EXTRACT PROVIDED:
(begin)

One of the maxims of marketing is that an ounce of publicity is worth a ton of advertising. Meaning, what you read in the newspaper has much greater influence on your opinion than the ad opposite the article. What a friend tells you has even more impact than that, and that's why Facebook has been lying to you about what your friends like. Advertising has invaded every inch of our lives.
From product placement in movies to video screens in taxis to animated messages on NYC subway tunnel walls, our lives are saturated with messages designed to make us buy one thing over another. Five thousand advertisements a day for a city-dweller, according to the Yankelovich marketing firm. Five thousand each day – that's more than three a minute in any twenty-four hour period, and we're not being advertised to in our sleep. Yet.
Yes, we're saturated by advertising and so we don't take it seriously. Every ad claims their product is the best, the newest, the greatest value. But we know they just want our money. Of course they're going to make big bold claims. And that's where PR comes in.
We should all have a natural skepticism about any corporation's motives. McDonald's doesn't exist to feed the poor, Pepsi doesn't crank out can after can of acidic sugar water to make the world's children happy and DeBeers doesn't give a damn about your wedding plans. They want your money. They need it to survive. They need it on a massive scale, and when advertising doesn't work they pull out the big guns. They go to publicity. They get themselves in the news, on talk shows, in public venues big and small to get in your face and make sure you remember them the next time you have to make a choice with your wallet.
PR is designed to break down the barrier between customer and product, make you remember the product and leave a positive impression on you. And that's why, when the cost of advertising is very high and the cost of a newspaper article is essentially free, companies will do almost anything to get into the news.
Some PR is designed to amaze. Some is designed to entertain. All is designed to capture your attention and memory. And companies will do some wild stuff to achieve that laudable goal...
6 The Pepsi Max AR Bus Stop
AR means Augmented Reality, and it's one of the most exciting new developments in computer imaging technology. Actual and potential uses include translating street signs from foreign languages, overlaying driving directions on your view of the street and displaying names of strangers with facial recognition software. Also, you can convince a bunch of unsuspecting Brits that they're about to be attacked by a tiger, abducted by aliens or hit by a man dangling from balloons.

(end)

LIST OF TASKS:
A) In the piece on advertising and publicity, how many advertisements does a city-dweller see each day according to the Yankelovich marketing firm?
B) Pick up the piece on advertising and publicity after its final sentence and keep writing in the same voice.

ENTRIES PROVIDED:
(begin)

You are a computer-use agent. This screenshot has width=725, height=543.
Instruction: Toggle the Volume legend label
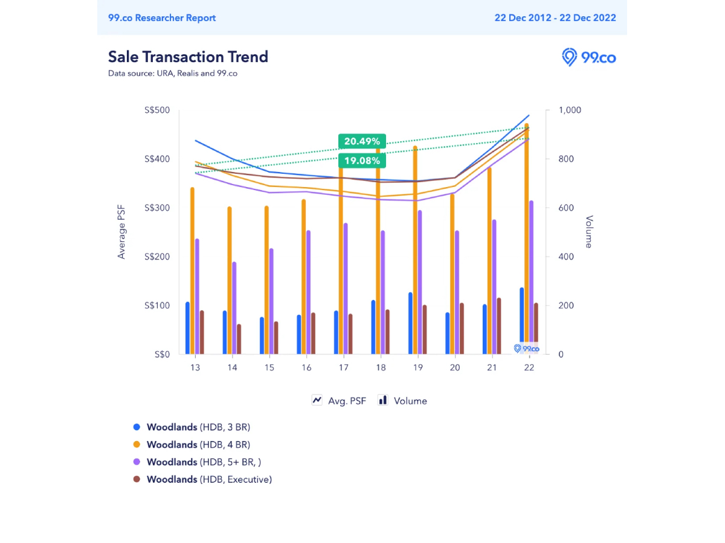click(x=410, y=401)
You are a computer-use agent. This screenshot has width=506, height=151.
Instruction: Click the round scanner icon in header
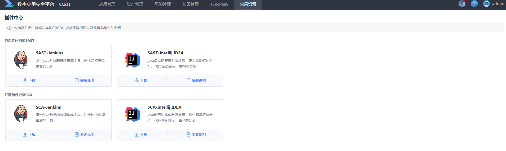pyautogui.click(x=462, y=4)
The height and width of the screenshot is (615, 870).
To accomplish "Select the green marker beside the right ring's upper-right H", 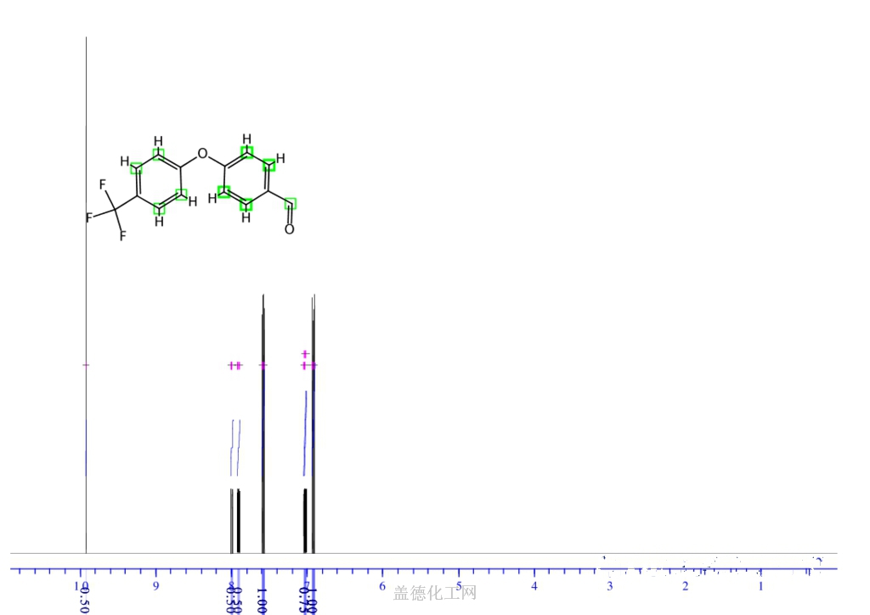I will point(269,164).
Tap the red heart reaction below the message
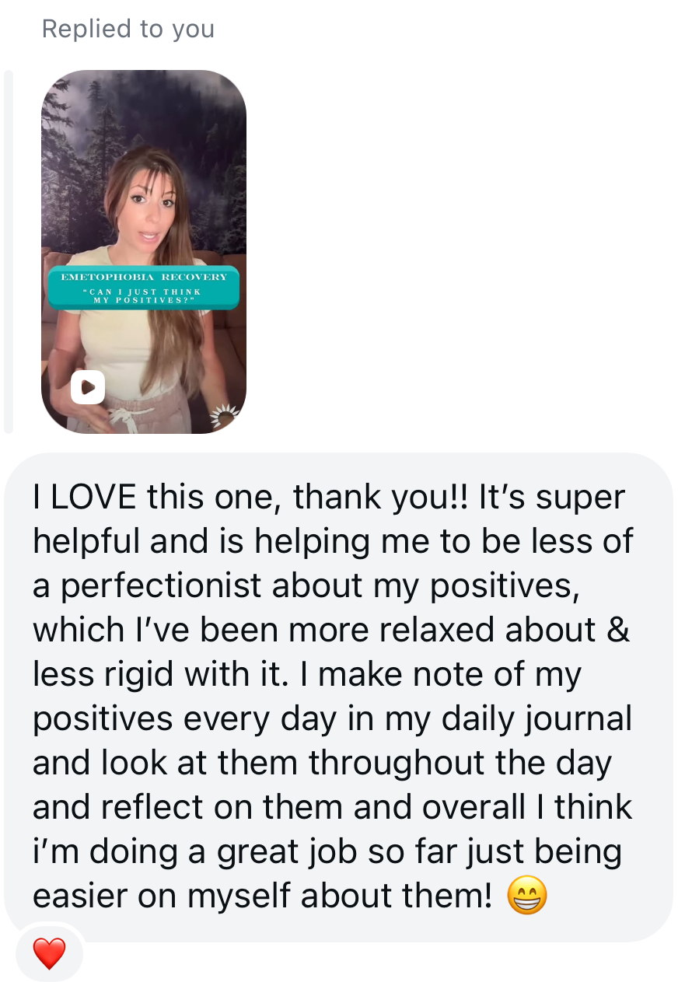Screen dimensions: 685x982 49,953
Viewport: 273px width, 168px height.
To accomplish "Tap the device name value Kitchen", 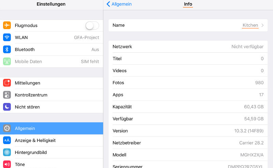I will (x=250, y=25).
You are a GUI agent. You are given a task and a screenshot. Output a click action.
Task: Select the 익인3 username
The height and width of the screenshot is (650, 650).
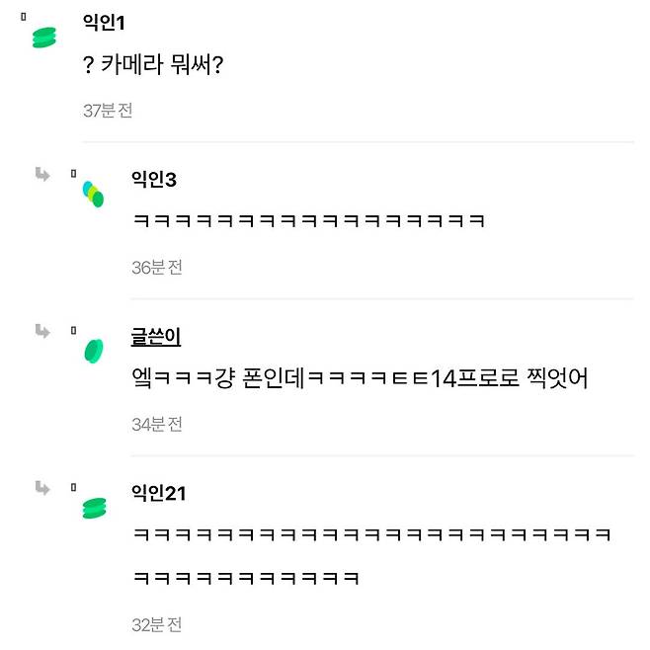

(end)

THE REPLIES:
A) Five thousand a day.

B)
Pepsi turned one window of a London bus shelter into a virtual window. By displaying a live video feed of the street from a camera in the wall, then superimposing amazing footage over it, they created live action scenes of incredible events to shock and amaze people waiting for the buss. The footage is great – people react with amazement, fear, wonder. Pepsi got into the news and were remembered for a little bit longer than a regular old 30 second TV spot.
5 The Crash At Crush
Ever heard an event described as a train wreck? As in, “Jeremy trying to get that girl's number last night was like a train wreck. It was horrible, but I couldn't look away.” Disaster and action movies fascinate us for a reason: Big crashes are transfixing. How could they not be? Just like dolphins keep sharks in their view, we are hardwired to keep danger in sight. One enterprising man understood that as well as PT Barnum understood spectacle and decided to put it to good use.
That man was William G. Crush. He worked for the Missouri, Kansas and Texas Railroad at a time when they had about fifty unused old locomotives just lying around turning into expensive rust. Can you see where this is going?
The year: 1890. The place: Crush, a site created specifically for the event that – because of the event – became the second largest town in Texas. Between thirty and forty thousand people turned out to watch two steam locomotives power toward one another at top speed and collide. It was to be a spectacle beyond compare, the event of a lifetime in an era when people still quilted for entertainment and bicycles were a novelty. It's not entirely clear what the railroad expected to accomplish other than to put on a hell of a show and sell a bunch of train tickets – which they certainly did – but no one would forget the KATY line for a long, long time.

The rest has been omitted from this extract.